— START PASSAGE PROVIDED —
A truck is not a common man's car. :-)



> I am also developing some shell scripts that will
> automate a considerable part of post-setup configuration, but these will
> need to be tweaked accordingly.

I think nearly every admin among us has his own nice collection of
such "lazy man's scripts". :-)



> There are more than a few things that prevent FreeBSD from becoming
> friendly to a non-expert, non-willing-to-study-docs user.

This is correct, and related to the nature of FreeBSD, which is a
multi-purpose OS. If it would be a single user single PC single task
at once OS, maybe. But it can serve as a fine OS on servers, on
desktops and on "mixed forms", so there are many selections the
person who wants to use it has to make - BY HIMSELF, because the
OS doesn't know what you want to do with it. You're supposed to
know it, and how to communicate these facts to the OS. As you
correctly pointed out, this involves some learning, as well as
mastering basic things like understanding the (english) language.
— END PASSAGE PROVIDED —
■ WHAT TO PRODUCE: Can you continue the reply above about making FreeBSD friendly to non-expert users, starting after its final sentence?
— START PROVIDED DATA —
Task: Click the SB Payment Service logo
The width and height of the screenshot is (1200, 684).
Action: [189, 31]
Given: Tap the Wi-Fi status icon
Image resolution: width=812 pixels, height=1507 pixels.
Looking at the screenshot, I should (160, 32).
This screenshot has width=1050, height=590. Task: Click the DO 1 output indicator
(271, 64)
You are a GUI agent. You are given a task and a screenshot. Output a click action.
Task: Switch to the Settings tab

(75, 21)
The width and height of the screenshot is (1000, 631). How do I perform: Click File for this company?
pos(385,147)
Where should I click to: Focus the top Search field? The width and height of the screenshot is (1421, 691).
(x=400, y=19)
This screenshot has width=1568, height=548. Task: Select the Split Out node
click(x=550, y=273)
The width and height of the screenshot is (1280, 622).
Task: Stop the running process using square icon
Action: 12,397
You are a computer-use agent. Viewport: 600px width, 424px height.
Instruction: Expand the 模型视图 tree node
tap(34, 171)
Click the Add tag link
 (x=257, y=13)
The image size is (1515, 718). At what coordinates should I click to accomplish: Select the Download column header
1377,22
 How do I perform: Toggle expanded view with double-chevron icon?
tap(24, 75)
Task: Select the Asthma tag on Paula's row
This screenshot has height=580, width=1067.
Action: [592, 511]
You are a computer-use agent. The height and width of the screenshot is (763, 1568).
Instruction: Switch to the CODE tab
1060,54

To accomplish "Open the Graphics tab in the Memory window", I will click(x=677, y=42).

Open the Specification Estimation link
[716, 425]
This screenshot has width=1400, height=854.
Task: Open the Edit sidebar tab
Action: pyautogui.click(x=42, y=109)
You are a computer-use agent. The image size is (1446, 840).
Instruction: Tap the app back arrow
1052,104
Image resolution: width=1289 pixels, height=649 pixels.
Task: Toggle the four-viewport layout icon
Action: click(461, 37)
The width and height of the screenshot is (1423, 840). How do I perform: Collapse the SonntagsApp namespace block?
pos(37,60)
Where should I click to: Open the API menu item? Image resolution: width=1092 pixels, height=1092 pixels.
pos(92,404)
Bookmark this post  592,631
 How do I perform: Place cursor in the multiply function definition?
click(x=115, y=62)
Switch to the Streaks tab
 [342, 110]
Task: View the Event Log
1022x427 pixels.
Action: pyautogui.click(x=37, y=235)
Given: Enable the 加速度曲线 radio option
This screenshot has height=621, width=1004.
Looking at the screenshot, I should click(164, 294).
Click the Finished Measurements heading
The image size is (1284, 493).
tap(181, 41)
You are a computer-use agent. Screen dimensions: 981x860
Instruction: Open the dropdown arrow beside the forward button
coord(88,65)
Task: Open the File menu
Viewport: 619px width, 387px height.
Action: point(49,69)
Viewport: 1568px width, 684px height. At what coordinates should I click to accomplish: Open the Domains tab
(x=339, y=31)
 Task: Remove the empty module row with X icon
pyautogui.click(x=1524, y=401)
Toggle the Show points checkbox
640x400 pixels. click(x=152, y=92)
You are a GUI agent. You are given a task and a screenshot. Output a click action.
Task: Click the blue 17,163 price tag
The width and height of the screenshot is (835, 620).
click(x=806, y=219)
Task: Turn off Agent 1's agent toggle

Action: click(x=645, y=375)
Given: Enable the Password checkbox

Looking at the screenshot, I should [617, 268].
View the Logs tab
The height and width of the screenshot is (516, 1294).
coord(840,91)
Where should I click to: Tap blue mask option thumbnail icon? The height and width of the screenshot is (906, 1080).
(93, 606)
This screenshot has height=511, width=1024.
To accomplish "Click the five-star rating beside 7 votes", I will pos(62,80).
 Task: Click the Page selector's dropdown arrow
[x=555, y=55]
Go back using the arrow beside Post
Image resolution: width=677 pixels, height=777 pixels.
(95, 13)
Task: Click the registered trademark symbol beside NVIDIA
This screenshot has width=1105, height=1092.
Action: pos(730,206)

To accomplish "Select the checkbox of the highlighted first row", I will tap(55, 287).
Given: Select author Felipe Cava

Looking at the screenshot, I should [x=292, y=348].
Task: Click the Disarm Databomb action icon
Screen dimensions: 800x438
— END PROVIDED DATA —
■ EXERCISE OUTPUT:
> PC-BSD deals
> with many of them (preinstalled NVidia, flash support, PBI system) and
> it gets better all the time. 

That is very true. Only some media codecs can be considered a bit
problematic, as well as how it deals with common tasks involved
with USB sticks n stuff - like plugging out mounted file systems. :-)



> Although if the point is getting a simple
> user to move away from Windows, most any desktop oriented linux distro
> will probably do the job.

The "strength" of MICROS~1 software is its aggressive marketing,
not its quality. It's so commonly used because users don't know that
alternatives do exist, and this is furthermore reasoned in the
education system that tells them this "unchangable fact". This way,
a "belief" has grown that has nothing to do with real life.



> Such a user won't need to have all the choices
> and absolute control that FreeBSD provides to all of us.

Yes. Suitable defaults and a wisely chosen set of preinstalled
software is a way to achieve this. Another way is that people want
to buy shiny boxes in a store - and pay for it. This seems to
be especially the case for people who regularly use pirated
copies of "Windows" and illegally installed expensive software
"a friend" gave them because they "need" it. :-)



-- 
Polytropon
>From Magdeburg, Germany
Happy FreeBSD user since 4.0
Andra moi ennepe, Mousa, ...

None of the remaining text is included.